On 13th of October 2023, the Financial Conduct Authority ("FCA") imposed a financial penalty on Equifax Ltd ("Equifax UK") of £11 million for the role Equifax UK played in one of the largest cyber security breaches in history, according to the FCA. In 2017, Equifax UK failed to monitor the security of UK consumers' personal data which was outsourced to Equifax UK's parent company located in the United States.

Background

Equifax UK is an FCA-regulated credit reference agency and data, analytics and technology business holding personal data that requires protection.

The FCA stated that in 2017, Equifax UK's parent company, Equifax Inc. was subject to one of the biggest cyber security breaches in history where cyber-hackers were able to access personal data of as many as 147.9 million US consumers and 13.8 million UK consumers. This was due to the personal data being stored on US servers. Outsourced personal data included names, dates of birth, Equifax membership log in details, addresses and credit card details.

Breach found by the FCA

The FCA considers that the breach exposed UK consumers to the risk of financial crime, which was entirely preventable. Equifax UK failed to implement appropriate measures for monitoring and managing the security of UK consumer data that was outsourced to the US parent company.

According to the financial watchdog, Equifax UK did not find out that UK consumer data had been accessed until six weeks after the US parent company had discovered the hack. This further led to delays in notifying UK customers about the breach and Equifax UK being unable to properly assess and respond to all the complaints received when the incident was announced.

Further, Equifax UK made several public statements on the impact of the incident on UK consumers, which gave an inaccurate impression of the number of consumers affected. Firms which are regulated by the FCA must have effective cyber security arrangements to protect the personal data they hold. Systems and software must be up to date and fully prepared to prevent unauthorised access and firms must remain responsible for all data they outsource.

The FCA further stated that when an authorised firm becomes aware of a data breach, it is essential it promptly notifies affected individuals in a way which is fair, clear and not misleading and implements fair complaints handling procedures.

Failure to keep the data safe compounded with the mishandling of the data breach responses was found to be a failing of FCA Principles 3 (risk management systems), 6 (regard to customer interests) and 7 (communication with clients) of the Principles for Businesses and is what led to the FCA imposing the fine.

ICO fine in 2018

Equifax UK was also fined by the Information Commissioner's Office ("ICO") for the same failures in 2017 under the Data Protection Act 2018. Equifax UK faced the maximum penalty available to the ICO under the 2018 Act of £500,000 although escaped the much heftier fine available under the GDPR (which provides the ICO with the power of imposing a fine of up to €20 million or 4% of the offender's annual global turnover, whichever is higher) since it only came into force on 25 May 2018.

Conclusion

The FCA fine follows an investigation it began in 2017 and acts as a reminder that incidents involving personal data are also subject to controls by sector-specific regimes, especially financial services.

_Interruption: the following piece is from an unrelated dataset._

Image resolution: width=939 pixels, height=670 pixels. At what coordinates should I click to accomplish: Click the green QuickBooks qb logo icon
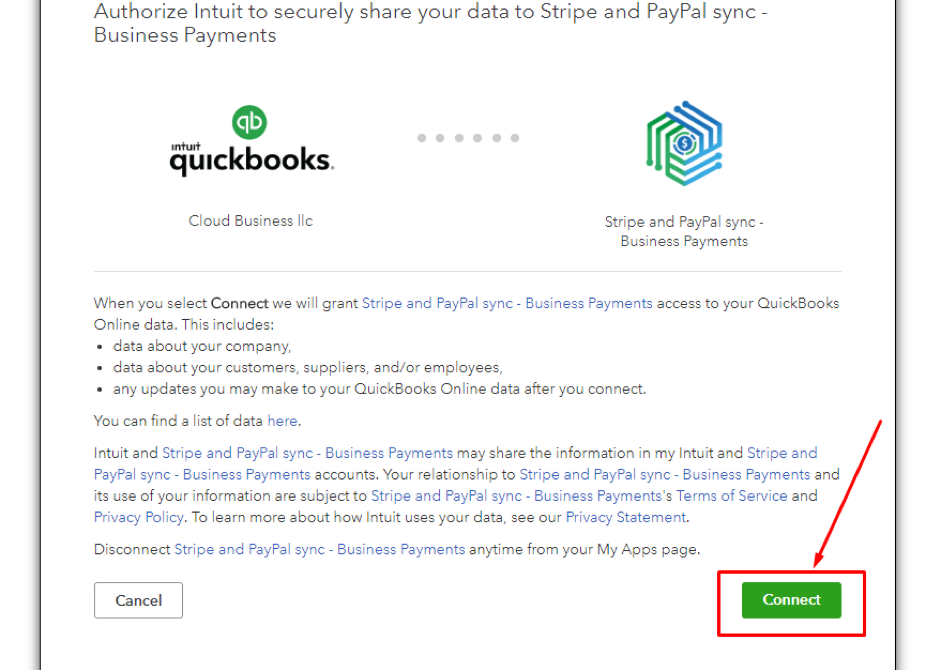pos(249,122)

Organisations operating in regulated sectors such as those regulated by the FCA and the Prudential Regulation Authority ("PRA") should take heed of their obligations for cyber-resilience.

Furthermore, organisations that have intra-group arrangements for their personal data processing should ensure to have applicable security measures in place and an appropriate communication strategy in the event of a breach.

Equifax UK was not informed of the breach by Equifax, Inc. until a few minutes before the incident was publicly announced and was thus not prepared to handle the influx of customer complaints. Regulators will also look at how the matter is handled post-breach when providing its decision.

The content of this article is intended to provide a general guide to the subject matter. Specialist advice should be sought about your specific circumstances.